Because Roe v. Wade allowed abortions after 24 weeks to preserve a woman's health, Republican state lawmakers frequently argued that New York had no need to update its laws. Federal law trumps state law, and Roe v. Wade was settled law.

But the recent appointments of pro-life justices to the Supreme Court had many abortion rights advocates worried, and so the fight for the Reproductive Health Act was taken up anew in New York. After the 2018 midterm elections handed Democrats control of the state Senate for the first time in nearly a decade, Cuomo vowed to pass the bill in the first 30 days of the 2019 legislative session.

"We cannot overstate how important it is for all New Yorkers to have the ability to control their own bodies and determine their own destinies," said Robin Chappelle Golston, president and CEO of Planned Parenthood Empire State Acts. "As we continue to face challenges to reproductive health care access on the federal level, it is paramount that New York is the beacon and state model of what reproductive health care should be."

Republican state Sen. Catharine Young argued Tuesday that the bill fails to protect pregnant victims of domestic violence, and shared the story of a Bronx woman who was stabbed by her ex-boyfriend when she was 26 weeks pregnant. Her baby died, and under the new law, prosecutors would be unable to charge her attacker with abortion under the criminal code.

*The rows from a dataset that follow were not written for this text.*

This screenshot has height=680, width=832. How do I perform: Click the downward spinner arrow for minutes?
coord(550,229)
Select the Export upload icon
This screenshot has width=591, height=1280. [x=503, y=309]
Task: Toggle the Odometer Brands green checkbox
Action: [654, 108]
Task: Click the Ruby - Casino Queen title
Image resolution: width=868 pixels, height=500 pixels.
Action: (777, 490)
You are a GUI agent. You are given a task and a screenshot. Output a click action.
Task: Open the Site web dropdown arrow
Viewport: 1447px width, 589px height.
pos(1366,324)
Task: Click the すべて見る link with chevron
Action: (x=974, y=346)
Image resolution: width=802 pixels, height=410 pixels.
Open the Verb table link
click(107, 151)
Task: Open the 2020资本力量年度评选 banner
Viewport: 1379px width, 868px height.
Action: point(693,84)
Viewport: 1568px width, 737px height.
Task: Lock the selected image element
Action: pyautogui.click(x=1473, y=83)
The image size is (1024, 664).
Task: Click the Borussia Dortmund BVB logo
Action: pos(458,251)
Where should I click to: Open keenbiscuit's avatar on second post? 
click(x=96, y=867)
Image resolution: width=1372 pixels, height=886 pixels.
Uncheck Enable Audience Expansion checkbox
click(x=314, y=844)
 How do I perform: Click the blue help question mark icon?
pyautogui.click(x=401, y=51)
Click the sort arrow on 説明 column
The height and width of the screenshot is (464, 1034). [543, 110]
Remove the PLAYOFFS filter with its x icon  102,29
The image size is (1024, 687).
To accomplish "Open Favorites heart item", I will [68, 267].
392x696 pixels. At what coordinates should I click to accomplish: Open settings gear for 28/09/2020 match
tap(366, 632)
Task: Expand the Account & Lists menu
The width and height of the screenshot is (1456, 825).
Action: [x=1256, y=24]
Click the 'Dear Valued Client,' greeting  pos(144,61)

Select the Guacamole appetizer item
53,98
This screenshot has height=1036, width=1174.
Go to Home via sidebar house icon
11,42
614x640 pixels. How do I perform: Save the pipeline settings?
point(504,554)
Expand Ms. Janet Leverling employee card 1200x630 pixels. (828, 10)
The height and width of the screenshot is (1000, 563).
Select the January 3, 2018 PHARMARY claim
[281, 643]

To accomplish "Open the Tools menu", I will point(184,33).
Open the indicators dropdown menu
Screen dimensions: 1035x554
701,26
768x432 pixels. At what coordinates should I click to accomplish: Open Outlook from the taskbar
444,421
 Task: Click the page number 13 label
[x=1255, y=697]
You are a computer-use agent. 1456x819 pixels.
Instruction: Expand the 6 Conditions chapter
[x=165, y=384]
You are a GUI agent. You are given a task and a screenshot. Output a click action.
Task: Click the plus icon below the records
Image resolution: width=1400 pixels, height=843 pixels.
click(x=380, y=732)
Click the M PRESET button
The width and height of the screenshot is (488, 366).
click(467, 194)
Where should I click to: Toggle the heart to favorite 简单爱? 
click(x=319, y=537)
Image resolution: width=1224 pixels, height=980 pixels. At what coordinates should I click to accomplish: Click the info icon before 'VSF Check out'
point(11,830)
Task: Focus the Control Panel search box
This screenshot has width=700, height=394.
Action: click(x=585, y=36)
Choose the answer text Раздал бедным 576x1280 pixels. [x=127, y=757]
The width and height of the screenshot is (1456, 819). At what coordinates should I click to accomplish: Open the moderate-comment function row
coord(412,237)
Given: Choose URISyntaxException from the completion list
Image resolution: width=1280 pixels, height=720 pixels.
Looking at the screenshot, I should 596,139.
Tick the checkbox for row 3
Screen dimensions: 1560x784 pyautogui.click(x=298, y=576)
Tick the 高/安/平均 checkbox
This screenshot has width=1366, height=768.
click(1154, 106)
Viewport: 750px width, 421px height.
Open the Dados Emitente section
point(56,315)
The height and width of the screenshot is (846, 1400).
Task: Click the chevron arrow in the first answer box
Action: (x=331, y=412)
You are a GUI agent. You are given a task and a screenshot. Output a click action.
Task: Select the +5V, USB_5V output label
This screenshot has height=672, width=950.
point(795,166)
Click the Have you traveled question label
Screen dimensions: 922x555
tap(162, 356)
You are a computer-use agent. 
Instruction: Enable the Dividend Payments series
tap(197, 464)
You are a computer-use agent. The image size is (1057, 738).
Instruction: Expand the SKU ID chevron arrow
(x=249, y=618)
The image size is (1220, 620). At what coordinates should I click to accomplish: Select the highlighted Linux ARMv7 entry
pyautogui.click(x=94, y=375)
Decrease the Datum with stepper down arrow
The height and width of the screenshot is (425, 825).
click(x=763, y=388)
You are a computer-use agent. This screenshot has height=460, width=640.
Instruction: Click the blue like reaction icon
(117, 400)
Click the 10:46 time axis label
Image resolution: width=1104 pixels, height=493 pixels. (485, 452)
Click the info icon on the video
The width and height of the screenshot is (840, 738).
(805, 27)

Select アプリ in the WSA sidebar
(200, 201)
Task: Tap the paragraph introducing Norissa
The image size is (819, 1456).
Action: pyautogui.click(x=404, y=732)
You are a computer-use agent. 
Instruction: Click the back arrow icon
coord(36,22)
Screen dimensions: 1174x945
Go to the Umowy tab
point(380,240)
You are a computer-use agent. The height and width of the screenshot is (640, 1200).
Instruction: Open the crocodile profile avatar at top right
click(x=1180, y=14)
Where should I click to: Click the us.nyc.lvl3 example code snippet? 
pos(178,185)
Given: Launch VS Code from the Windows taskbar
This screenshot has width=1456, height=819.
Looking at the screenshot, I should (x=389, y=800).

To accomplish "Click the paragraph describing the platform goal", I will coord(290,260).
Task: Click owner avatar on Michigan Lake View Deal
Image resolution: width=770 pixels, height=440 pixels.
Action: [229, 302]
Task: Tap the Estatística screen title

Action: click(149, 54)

But Democratic Sen. Liz Krueger, a sponsor of the Reproductive Health Act, noted that there are other criminal charges in New York that would apply and that carry far higher penalties than abortion, such as felony assault and attempted murder.

"I'm very confident that our courts, our (district attorneys) and our criminal code give us a broad range of penalties for those who commit heinous crimes against pregnant women," she said.

Two other reproductive health bills that were previously held up by Republicans also passed the Legislature Tuesday.

The Comprehensive Contraception Coverage Act enshrines into law existing regulations that Cuomo pushed in 2017 requiring all New York health insurers to cover contraception without co-pays, co-insurance or deductibles. The Boss Bill, meanwhile, prohibits employers from discriminating against an employee or their dependent for a reproductive health decision.

Rachel Silberstein contributed reporting.